Norway’s largest pension fund, KLP, excludes British security company G4S from investments due to risk of human rights violations.
– G4S operates in countries such as Qatar and United Arab Emirates where there is a risk of violating renown norms from the international labour organization ILO, says Jeanett Bergan, head of responsible investments at KLP.
She elaborates that there is a common practice in these countries that force migrant workers to take up loans to pay fees in order to get to their jobs. Because of these unfair loans, migrant workers have less room to challenge terms of employment they did not expect when they signed on.
Migrant workers in these countries are usually tied to contracts for two years or more.
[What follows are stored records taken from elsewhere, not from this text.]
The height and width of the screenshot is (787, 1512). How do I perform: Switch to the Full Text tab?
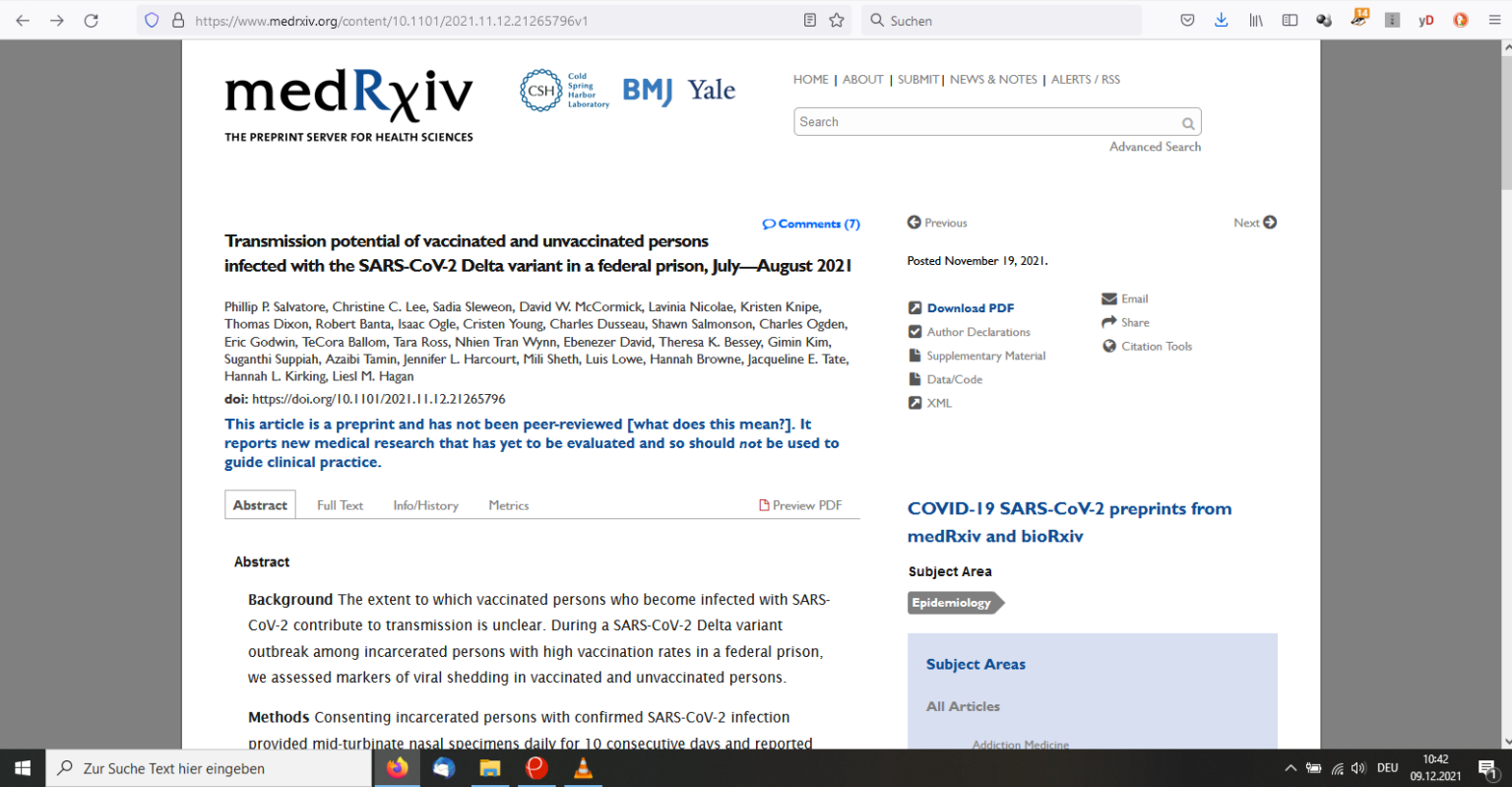(340, 505)
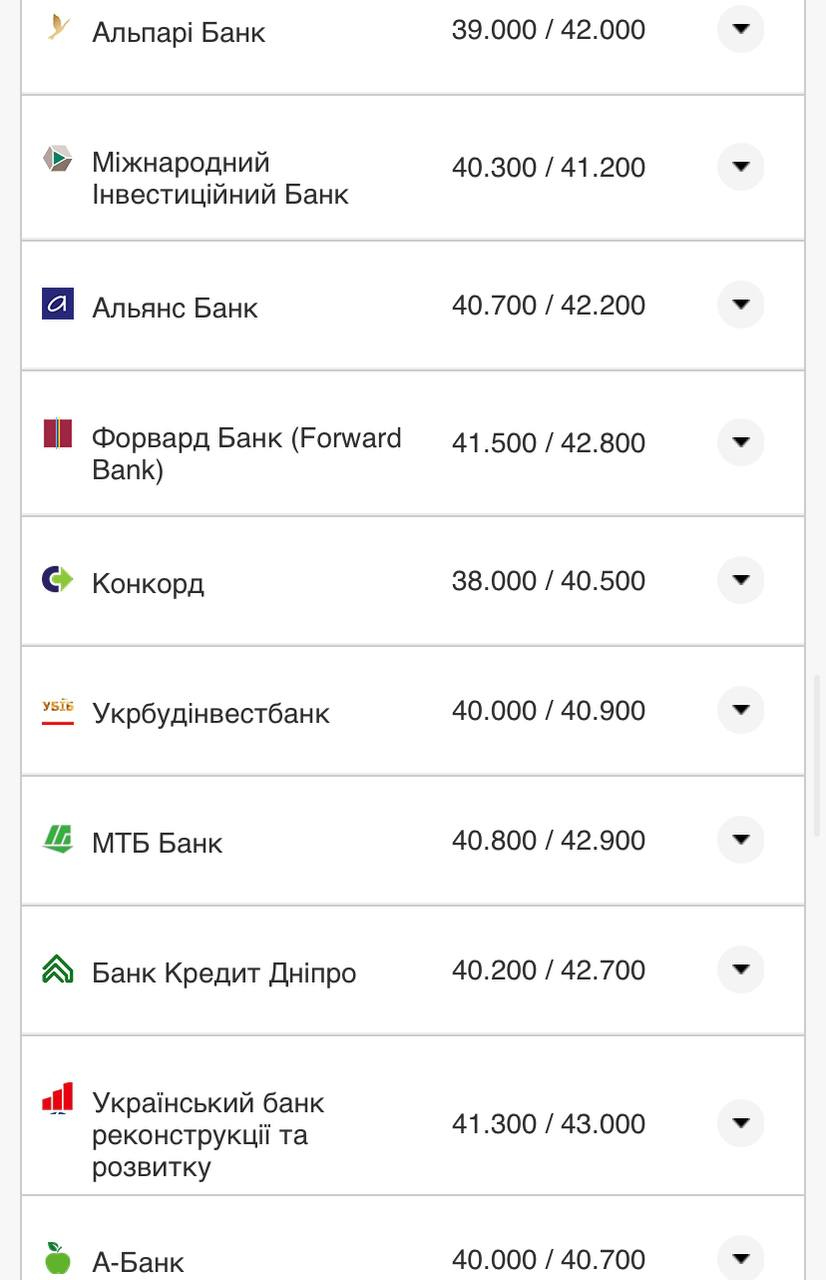Expand the Конкорд row arrow
Image resolution: width=826 pixels, height=1280 pixels.
tap(741, 580)
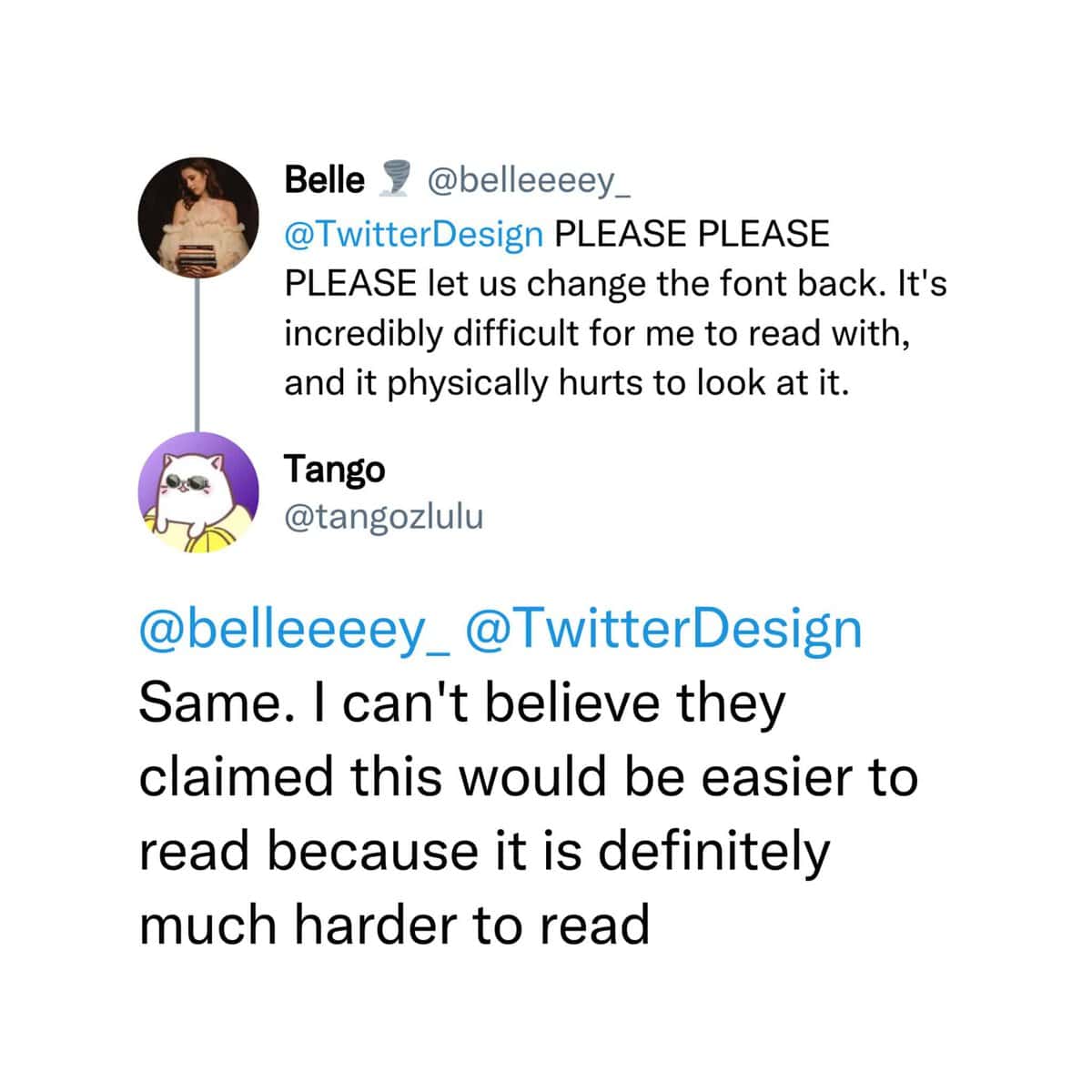
Task: Open Belle's profile picture
Action: coord(198,217)
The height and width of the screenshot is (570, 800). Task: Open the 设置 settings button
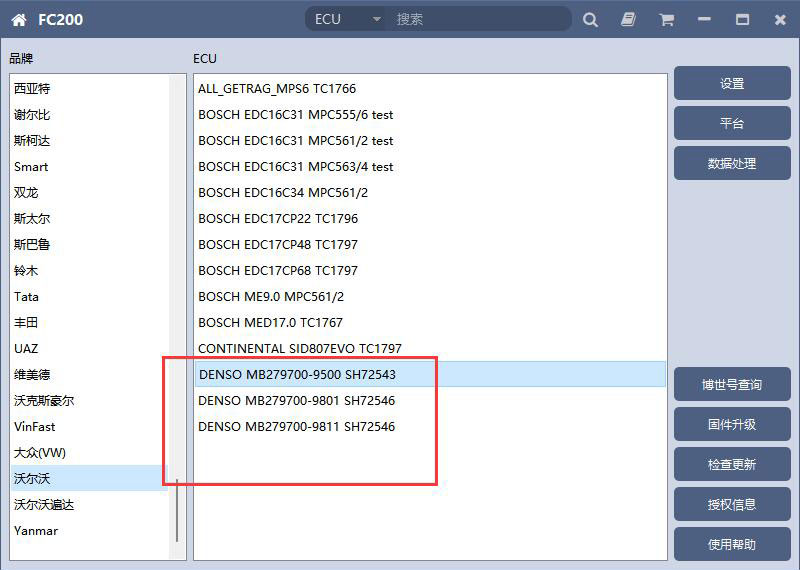click(x=732, y=84)
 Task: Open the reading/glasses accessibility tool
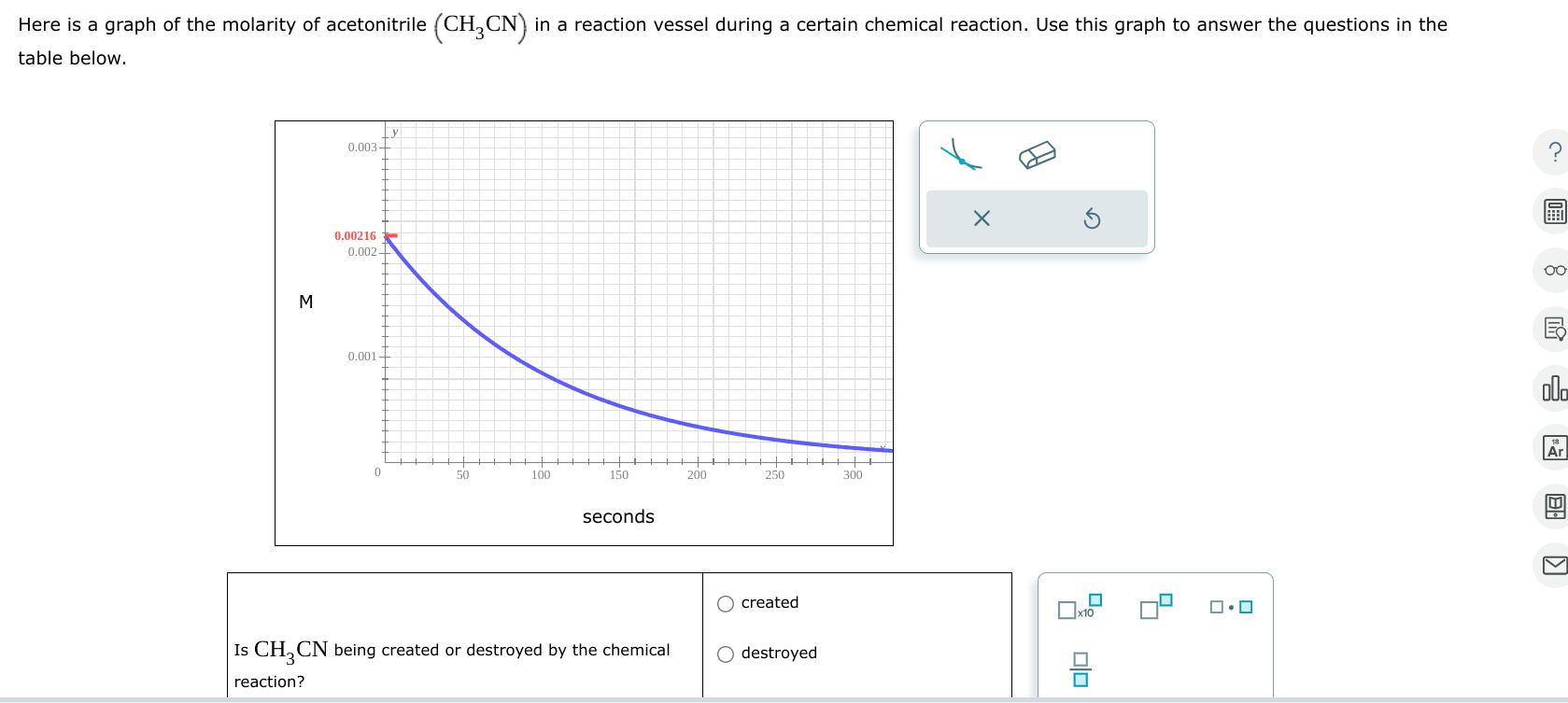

Regulations in Qatar and UAE makes it possible for migrant workers to terminate their work contract, but does not allow them to change their employer.
– G4S does not accept that migrant workers can change employer during their contract period. This limits their freedom, says Bergan.
KLP’s decision follows Norway’s Council of Ethics’ recommendation which recently led to Norway’s trillion dollar sovereign wealth fund to exclude G4S. KLP usually follows the Council of Ethics, but always makes their own assessments.
– The Council of Ethics’ recommendation is well grounded, therefore KLP don’t see any reason not to follow it, says Bergan.
As a result of KLP’s decision, KLP has sold securities in G4S valued at 31,4 million Norwegian kroner.